Я включаю на электроплите все конфорки, ставлю на одну чайник, закуриваю и наблюдаю, как они становятся малиновыми.
В семь утра, одев на себя все теплое, мы слушаем по радиоточке «Маяк» и завтракаем, а потом ждем прибытия машины.
Ровно в восемь звонит телефон и в нем возникает голос нового дежурного Толи Федченко.
– Привет, Валер. Ну что, готов к труду и обороне?
– Вроде того, где транспорт?
– Пока откладывается. На Кольском объявлено штормовое предупреждение. Звонил адмирал, приказал ждать.
– Ясно, – говорю я и кладу трубку.
Таня вопросительно на меня смотрит, и я сообщаю ей о том, что услышал.
– А штормовое предупреждение это что? – широко распахивает она глаза.
Я подробно объясняю, и жена понимающе кивает золотистой челкой.
Потом начинаются томительные часы ожидания, и время словно бы замирает.
Точно сказал один из героев Шолохова. «Нет ничего хуже, чем ожидать и догонять».
С показным интересом мы смотрим недавно купленный телевизор, затем обедаем и выпиваем по рюмке коньяка, от простуды.
А метель между тем свирепствует.
На кухне тонко дребезжит одно из стекол, надо будет закрепить, за окном растут сугробы, а на крыше дома напротив гремит лист сорванного железа.
Если у вас нету дома,
Пожары ему не страшны,
И жена не уйдёт к другому,
Если у вас, если у вас,
Если у вас нет жены, нету жены…
с чувством поет в телевизоре похмельный Мягков, и мне становится грустно.
В отличие от него у меня все это в наличии, но есть еще и приказ – непременно быть в Сайде.
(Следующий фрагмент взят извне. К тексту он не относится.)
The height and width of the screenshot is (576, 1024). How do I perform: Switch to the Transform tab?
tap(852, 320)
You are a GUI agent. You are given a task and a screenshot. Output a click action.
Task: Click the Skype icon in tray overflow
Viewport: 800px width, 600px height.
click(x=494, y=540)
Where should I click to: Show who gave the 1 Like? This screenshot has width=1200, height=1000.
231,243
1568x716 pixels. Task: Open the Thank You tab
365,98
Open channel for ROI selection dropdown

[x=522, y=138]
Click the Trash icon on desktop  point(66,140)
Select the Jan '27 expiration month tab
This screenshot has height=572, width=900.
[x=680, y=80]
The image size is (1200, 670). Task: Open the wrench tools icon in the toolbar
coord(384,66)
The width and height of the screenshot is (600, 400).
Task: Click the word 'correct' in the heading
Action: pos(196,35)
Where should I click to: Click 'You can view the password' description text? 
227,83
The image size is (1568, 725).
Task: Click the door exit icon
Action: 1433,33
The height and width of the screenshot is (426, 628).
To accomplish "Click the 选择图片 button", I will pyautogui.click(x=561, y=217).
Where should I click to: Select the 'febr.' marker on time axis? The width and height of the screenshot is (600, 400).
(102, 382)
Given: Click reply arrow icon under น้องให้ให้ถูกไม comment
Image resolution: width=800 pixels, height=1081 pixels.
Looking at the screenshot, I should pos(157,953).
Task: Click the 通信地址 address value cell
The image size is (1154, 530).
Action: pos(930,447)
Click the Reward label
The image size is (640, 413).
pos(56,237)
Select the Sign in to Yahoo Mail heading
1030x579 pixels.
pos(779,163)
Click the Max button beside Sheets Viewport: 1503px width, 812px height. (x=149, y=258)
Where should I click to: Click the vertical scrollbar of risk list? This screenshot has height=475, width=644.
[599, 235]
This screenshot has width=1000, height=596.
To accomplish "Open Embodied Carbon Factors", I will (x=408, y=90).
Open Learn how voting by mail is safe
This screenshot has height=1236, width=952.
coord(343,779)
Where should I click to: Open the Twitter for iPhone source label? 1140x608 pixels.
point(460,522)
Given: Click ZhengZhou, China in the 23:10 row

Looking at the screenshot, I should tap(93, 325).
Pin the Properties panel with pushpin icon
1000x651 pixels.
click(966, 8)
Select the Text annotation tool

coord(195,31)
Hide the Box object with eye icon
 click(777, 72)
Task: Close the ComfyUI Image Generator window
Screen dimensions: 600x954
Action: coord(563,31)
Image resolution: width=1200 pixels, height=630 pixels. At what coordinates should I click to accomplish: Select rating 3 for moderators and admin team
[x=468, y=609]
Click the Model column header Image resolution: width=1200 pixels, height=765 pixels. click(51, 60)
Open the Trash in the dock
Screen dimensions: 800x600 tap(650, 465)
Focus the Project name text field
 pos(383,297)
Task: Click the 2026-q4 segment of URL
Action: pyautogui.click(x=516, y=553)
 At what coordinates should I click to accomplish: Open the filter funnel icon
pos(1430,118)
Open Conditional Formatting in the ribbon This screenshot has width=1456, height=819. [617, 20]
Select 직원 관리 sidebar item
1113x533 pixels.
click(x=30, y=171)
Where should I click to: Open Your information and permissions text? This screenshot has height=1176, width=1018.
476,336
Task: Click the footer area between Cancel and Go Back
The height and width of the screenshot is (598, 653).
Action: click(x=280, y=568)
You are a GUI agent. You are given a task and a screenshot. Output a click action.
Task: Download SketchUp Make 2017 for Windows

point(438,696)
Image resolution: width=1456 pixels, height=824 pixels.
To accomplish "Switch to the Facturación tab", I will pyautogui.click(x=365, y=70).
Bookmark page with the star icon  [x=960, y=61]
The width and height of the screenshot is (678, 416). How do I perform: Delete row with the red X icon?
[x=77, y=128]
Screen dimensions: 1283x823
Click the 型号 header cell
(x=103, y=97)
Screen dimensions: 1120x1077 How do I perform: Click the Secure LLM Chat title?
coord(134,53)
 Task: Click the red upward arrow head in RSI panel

А это не Москва или Питер. Там чудес не бывает.
Впрочем, как и раньше, комедия затягивает, и мы на время забываемся.
Потом смотрим «Белое солнце пустыни», с его неподражаемыми колоритом и диалогами героев, после чего я связываюсь с отделом, узнать обстановку.
Все по прежнему, никаких указаний не поступало.
– А еще баржа с елками и хлебом застряла в Полярном, – сообщает Толя. – Судоходство закрыли до особого распоряжения. – У тебя как, елка есть?
– Нету, – говорю я. – Откуда?
– И у меня нету, – вздыхает Федченко. – Все так ждали эту баржу.
Спустя полчаса в дверь кто-то звонит, и я открываю.
На пороге расстроенная соседка.
У нее муж в море и сорвало кран горячей воды на кухне. Нужна помощь.
– Щас, – говорю я и направляюсь к кладовке.
В течение следующего часа, перекрыв стояк, я вожусь с ее краном, устраняю поломку и проверяю – все в порядке.
Затем мы поздравляем друг друга с Новым Годом, а сидящая на руках у соседки малыш, радостно визжит и пытается схватит меня за нос.
– Хороший какой мальчик, – показываю я ему «козу».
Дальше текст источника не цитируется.